● Task goal
Render the records from the line containing "Select 摘要 in the sidebar" through the line containing "Image resolution: width=269" as a JSON list of strings, with one string per line and blank lines omitted.

====================

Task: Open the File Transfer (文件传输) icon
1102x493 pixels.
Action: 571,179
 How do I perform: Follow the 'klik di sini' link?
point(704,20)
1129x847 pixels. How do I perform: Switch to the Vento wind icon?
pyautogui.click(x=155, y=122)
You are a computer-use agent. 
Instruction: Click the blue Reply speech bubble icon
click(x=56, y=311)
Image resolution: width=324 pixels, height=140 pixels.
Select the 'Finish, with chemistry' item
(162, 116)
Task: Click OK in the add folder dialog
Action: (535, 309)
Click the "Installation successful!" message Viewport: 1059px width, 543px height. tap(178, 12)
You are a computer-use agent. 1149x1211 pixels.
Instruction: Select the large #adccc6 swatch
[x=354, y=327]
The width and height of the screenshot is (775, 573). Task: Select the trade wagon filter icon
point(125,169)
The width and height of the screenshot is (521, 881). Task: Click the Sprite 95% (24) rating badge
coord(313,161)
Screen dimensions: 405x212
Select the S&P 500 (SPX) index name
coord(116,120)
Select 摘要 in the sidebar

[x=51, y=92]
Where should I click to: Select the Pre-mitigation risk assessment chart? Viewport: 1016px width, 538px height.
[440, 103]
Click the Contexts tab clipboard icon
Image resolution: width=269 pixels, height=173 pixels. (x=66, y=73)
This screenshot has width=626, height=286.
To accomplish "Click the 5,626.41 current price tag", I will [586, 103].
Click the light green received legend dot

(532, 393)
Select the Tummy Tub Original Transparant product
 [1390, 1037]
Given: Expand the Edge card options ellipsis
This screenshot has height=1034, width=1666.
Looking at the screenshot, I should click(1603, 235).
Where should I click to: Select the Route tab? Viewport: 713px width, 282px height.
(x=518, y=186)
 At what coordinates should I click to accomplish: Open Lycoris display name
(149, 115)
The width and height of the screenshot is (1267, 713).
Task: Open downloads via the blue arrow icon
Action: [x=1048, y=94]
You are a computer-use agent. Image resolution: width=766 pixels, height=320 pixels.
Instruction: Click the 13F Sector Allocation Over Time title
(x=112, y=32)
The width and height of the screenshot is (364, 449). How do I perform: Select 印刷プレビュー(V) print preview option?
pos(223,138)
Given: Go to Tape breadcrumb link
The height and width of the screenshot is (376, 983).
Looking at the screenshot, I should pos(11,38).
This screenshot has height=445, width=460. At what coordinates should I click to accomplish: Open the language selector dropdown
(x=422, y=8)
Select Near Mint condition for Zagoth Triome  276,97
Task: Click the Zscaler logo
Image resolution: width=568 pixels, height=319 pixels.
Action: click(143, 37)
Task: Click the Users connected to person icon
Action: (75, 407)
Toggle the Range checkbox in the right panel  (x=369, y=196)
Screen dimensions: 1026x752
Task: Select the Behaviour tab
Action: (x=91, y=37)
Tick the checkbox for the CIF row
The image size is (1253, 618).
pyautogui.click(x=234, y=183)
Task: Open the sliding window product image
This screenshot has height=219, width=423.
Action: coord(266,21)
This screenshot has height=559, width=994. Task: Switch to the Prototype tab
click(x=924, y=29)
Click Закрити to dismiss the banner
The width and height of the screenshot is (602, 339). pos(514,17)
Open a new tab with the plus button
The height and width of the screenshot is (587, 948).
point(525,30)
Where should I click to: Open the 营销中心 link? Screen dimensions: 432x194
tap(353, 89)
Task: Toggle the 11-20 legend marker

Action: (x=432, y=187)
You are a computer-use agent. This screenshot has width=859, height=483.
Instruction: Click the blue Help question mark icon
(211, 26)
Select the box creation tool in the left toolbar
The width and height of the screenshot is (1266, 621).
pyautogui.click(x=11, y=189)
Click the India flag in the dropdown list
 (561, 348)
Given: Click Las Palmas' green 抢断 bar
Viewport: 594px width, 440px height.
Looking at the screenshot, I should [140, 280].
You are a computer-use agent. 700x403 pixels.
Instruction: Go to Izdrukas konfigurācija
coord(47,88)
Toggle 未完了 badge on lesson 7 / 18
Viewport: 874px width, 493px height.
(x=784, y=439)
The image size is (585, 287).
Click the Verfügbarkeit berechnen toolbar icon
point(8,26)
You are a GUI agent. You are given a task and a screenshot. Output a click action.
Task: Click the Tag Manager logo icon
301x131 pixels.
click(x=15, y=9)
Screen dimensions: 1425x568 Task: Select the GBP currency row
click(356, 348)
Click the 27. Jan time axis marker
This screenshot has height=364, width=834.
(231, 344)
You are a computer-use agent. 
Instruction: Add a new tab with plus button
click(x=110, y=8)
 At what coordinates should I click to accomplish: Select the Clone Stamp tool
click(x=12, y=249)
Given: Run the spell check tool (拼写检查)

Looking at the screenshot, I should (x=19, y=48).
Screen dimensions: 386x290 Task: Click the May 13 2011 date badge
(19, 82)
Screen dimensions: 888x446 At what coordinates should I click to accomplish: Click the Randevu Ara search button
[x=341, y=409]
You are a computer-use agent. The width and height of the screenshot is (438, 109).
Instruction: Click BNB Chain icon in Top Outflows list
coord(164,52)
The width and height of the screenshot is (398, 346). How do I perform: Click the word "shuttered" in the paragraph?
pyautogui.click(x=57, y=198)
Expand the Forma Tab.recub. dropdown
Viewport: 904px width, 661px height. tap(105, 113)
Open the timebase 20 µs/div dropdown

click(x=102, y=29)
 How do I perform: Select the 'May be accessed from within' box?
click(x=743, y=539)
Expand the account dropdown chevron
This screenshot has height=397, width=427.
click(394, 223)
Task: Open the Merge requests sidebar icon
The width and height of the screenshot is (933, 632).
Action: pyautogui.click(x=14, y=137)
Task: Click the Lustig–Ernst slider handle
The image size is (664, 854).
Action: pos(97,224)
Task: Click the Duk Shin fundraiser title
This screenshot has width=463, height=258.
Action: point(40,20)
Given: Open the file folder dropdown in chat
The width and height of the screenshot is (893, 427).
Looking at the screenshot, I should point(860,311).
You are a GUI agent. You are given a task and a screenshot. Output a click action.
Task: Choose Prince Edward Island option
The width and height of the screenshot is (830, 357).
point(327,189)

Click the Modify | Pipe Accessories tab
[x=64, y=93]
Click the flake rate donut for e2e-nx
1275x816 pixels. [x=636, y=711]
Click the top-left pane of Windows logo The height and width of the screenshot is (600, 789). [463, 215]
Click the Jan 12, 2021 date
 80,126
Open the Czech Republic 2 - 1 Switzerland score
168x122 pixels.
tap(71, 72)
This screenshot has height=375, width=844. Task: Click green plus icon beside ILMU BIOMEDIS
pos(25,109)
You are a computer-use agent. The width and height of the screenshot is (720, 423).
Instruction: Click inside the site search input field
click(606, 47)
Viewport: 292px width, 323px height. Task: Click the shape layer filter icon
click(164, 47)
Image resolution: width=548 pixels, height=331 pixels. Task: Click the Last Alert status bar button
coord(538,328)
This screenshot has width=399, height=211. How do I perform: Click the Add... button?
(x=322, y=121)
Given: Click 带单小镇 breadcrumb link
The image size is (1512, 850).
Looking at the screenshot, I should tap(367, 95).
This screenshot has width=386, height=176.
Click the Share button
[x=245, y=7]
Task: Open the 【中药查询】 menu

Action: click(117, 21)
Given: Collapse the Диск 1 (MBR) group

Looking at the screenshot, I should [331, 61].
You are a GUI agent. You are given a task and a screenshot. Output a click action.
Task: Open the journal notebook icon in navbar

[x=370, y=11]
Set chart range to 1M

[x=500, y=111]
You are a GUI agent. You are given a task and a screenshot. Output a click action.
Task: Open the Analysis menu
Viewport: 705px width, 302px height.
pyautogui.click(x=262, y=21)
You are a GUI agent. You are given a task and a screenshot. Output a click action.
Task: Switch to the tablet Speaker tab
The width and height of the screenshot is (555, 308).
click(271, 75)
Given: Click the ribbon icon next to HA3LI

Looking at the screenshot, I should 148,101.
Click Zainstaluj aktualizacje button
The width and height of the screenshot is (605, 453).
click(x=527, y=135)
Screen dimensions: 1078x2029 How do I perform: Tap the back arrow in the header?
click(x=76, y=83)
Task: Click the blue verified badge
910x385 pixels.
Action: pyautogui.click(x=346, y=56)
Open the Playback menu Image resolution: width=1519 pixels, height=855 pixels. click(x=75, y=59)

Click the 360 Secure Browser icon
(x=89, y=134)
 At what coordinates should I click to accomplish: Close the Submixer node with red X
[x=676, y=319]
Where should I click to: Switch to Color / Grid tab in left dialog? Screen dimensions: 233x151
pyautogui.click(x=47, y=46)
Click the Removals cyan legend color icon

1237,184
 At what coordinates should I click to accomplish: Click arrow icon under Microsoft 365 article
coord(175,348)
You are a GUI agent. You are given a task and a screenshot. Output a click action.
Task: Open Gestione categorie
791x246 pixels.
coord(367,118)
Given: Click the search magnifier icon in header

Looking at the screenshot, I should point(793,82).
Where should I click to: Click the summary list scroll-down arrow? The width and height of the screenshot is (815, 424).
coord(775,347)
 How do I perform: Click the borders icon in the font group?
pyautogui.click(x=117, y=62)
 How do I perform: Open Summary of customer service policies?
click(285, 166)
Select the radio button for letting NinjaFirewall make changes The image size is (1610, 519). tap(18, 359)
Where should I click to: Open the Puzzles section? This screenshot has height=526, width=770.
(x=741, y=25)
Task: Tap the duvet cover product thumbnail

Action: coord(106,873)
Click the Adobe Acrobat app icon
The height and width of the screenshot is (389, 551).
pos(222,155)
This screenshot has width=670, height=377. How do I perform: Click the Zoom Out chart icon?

====================

● Result of this exercise
[
  "Select 摘要 in the sidebar",
  "[x=51, y=92]",
  "Where should I click to: Select the Pre-mitigation risk assessment chart? Viewport: 1016px width, 538px height.",
  "[440, 103]",
  "Click the Contexts tab clipboard icon",
  "Image resolution: width=269 pixels, height=173 pixels. (x=66, y=73)"
]